This Victoria Sponge Cake with Lemon Curd is a Classic British Cake perfect for Afternoon Tea.
The Lemon Curd gives this buttery cake a tangy zing which I love. I added an extra layer of Lemon Curd to the top of the cake because I couldn’t resist. I love Lemon Curd and usually have it on my Devonshire Cream Scones but I equally love it on a sponge cake.
A typical Victoria sponge cake uses raspberry jam as the filling between the cakes. It’s then topped off with a dusting of powdered sugar.
What’s great about this recipe is you can create variations of this sponge cake by simply switching out the jams or adding a layer of whipped cream: Victoria Sponge Cake with Whipped Cream topped off with fruit.

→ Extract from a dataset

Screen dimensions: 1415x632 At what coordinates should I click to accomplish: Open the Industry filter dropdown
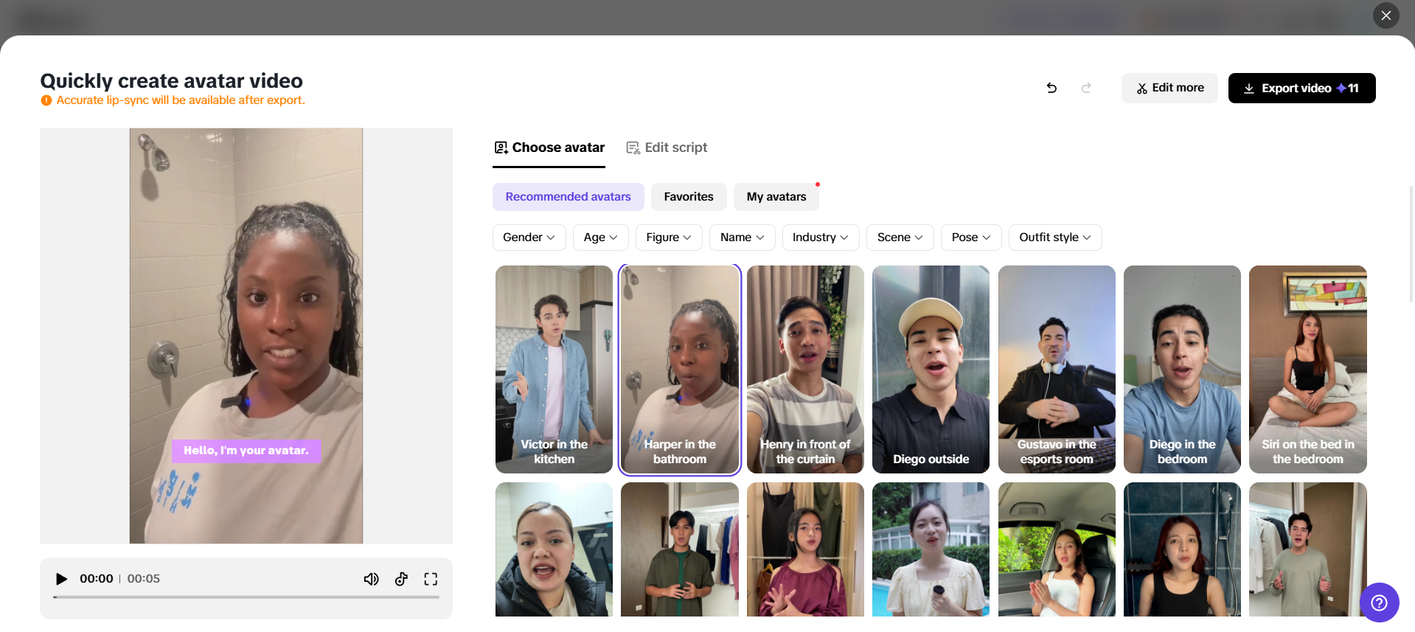(x=820, y=237)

Here’s a few variations you might consider: For a coffee version dissolve a teaspoon of instant coffee in a teaspoon of hot water and add to the unbeaten ingredients. Another way to change it up is to add a teaspoon of orange or lemon zest to the cake batter.
Note: I strongly recommend using a gram scale when you are baking. If you don’t have one use my measurement of 4 eggs at 200 grams. When I switched over to using the gram scale it was so much easier to get recipes exact.
Tips when making a Victoria Sponge Cake with Lemon Curd
1. Make sure eggs and butter are at room temperature.
2. Let the cakes cool before you sandwich them together.
3. Slice the cake with a sharp knife and light hand.
4. You can make your on Lemon Curd or purchase from the store. I like using Wilkin and Sons Lemon Curd.